Commercial and Pricing Strategy
Build an income approach IP valuation with explicit patient population sizing, exclusivity duration scenarios, and a clinical evidence strength-adjusted price assumption. Construct a payer-specific access model: separate Medicaid (best-price exposure), commercial, VA/DoD, and Medicare coverage scenarios. In EU programs, build a comparative effectiveness evidence gap analysis: what head-to-head data will NICE, G-BA, and HAS require, and what does the current evidence package provide versus that requirement? Model value-based pricing anchored to QALY calculations for the new indication, with sensitivity analysis to different willingness-to-pay thresholds.
Partnership Structure
In multi-partner collaborations, execute IP ownership agreements before any publication or trial initiation. Structure milestone payments around patent prosecution events, not just clinical milestones. In academic partnerships, negotiate exclusive licenses to background IP and assignments of foreground IP before funding any clinical development work. Select CROs based on indication-specific trial execution experience, not on headline price.

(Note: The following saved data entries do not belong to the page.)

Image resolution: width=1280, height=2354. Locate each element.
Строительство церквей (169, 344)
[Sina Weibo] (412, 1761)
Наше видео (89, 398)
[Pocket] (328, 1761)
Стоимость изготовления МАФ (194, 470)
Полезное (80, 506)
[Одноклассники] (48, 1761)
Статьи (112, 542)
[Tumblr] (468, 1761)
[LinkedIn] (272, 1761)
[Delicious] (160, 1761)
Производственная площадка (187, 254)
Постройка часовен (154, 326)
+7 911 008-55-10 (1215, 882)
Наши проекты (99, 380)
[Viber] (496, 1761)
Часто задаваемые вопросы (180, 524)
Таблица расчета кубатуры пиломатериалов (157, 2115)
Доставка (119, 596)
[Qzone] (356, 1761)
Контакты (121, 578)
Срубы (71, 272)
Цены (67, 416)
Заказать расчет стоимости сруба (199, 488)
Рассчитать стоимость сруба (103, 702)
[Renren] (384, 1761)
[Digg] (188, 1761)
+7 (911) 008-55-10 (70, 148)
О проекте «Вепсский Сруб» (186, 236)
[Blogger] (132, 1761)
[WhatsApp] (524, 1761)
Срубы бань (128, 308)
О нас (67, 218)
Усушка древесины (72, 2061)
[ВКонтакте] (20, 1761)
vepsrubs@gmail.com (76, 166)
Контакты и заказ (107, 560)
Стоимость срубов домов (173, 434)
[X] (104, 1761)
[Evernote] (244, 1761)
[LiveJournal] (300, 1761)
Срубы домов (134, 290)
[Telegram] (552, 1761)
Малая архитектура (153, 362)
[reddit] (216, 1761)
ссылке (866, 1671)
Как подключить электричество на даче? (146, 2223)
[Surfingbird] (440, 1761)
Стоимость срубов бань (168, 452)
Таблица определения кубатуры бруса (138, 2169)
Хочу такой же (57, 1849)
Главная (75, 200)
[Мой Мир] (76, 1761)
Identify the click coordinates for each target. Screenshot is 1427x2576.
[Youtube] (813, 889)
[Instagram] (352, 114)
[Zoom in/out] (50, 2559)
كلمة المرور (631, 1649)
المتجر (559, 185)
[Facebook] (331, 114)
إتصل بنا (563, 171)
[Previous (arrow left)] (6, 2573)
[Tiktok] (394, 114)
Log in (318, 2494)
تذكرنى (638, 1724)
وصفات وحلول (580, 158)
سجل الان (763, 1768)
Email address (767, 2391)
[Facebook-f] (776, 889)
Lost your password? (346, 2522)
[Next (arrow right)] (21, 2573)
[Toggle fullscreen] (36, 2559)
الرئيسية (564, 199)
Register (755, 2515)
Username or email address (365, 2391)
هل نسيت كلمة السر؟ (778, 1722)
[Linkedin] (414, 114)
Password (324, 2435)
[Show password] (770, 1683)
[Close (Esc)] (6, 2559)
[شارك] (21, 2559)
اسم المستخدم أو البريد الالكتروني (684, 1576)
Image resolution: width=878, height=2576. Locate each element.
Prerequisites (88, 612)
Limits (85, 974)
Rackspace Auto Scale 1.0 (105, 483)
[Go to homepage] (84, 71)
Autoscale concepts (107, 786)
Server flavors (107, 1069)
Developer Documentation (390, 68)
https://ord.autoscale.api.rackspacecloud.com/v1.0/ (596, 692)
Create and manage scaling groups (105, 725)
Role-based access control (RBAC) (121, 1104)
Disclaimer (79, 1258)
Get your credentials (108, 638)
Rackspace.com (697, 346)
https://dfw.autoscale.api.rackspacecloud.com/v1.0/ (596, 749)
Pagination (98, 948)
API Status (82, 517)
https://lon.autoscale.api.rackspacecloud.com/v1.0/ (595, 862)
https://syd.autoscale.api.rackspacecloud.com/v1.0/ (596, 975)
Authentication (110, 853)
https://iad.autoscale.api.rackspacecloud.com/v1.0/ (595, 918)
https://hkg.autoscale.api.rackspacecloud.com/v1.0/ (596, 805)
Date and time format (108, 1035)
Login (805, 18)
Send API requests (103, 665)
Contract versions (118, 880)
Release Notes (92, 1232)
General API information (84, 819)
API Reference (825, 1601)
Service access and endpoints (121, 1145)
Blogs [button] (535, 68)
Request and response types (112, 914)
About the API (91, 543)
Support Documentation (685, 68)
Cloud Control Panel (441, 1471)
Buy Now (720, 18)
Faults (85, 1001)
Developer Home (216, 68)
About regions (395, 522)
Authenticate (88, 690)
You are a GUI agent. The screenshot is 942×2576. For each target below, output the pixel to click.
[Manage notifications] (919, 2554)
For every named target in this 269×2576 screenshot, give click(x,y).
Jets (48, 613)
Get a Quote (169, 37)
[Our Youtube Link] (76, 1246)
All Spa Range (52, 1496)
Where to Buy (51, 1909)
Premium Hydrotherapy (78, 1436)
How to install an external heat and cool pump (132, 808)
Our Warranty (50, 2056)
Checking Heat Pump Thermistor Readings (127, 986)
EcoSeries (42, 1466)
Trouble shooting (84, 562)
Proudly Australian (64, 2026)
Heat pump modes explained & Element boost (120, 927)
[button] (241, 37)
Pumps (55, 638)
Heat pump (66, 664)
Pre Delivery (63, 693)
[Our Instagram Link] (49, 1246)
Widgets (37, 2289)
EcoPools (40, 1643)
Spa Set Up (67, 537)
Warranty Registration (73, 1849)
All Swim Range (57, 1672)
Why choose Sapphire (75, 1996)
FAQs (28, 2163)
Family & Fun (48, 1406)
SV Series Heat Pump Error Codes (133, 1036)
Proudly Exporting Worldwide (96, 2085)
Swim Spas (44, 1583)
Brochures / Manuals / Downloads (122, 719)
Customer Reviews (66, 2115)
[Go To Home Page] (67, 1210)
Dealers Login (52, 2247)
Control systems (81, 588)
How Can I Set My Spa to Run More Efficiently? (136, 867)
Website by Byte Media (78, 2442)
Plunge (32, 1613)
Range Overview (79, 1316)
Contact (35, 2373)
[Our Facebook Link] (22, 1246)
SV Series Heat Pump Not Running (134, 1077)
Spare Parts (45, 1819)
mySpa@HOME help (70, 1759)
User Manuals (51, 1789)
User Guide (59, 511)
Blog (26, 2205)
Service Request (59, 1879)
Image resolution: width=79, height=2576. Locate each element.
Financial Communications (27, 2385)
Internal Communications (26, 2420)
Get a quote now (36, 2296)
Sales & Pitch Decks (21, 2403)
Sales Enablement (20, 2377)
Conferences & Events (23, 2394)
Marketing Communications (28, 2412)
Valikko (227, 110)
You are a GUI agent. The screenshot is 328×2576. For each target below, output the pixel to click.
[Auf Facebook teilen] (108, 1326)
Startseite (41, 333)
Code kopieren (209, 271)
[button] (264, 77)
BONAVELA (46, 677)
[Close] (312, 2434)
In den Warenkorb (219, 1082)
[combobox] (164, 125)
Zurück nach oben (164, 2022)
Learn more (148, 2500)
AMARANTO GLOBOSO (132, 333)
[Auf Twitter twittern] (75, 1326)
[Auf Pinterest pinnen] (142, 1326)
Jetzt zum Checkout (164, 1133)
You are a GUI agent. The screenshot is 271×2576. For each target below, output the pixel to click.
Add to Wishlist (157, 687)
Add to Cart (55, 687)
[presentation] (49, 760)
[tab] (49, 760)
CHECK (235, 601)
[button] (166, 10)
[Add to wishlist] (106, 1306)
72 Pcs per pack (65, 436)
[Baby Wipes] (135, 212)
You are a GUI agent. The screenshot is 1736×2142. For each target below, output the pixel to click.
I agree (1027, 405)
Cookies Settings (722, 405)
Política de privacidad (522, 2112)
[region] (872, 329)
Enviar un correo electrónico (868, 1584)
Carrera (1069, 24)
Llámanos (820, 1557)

Portfolio-Level Governance
Assign a dedicated cross-functional team — IP, regulatory, commercial, medical affairs — to each repurposing program from the point of IND filing. Establish quarterly portfolio reviews that track IP prosecution status, regulatory exclusivity timeline, RWD evidence generation, and commercial payer access development in parallel, not sequentially. Treat IP events (patent grant, ODD approval, first Paragraph IV certification received) as portfolio-level milestones with defined commercial and legal response protocols, not as legal department notifications to be processed after the fact.
This guide reflects regulatory frameworks, market data, and IP prosecution doctrine current as of March 2026. Regulatory frameworks — particularly the EU Article 48 legislative process and FDA’s evolving RWE guidance — are subject to change. Confirm current status of cited provisions before relying on them in regulatory or legal strategy.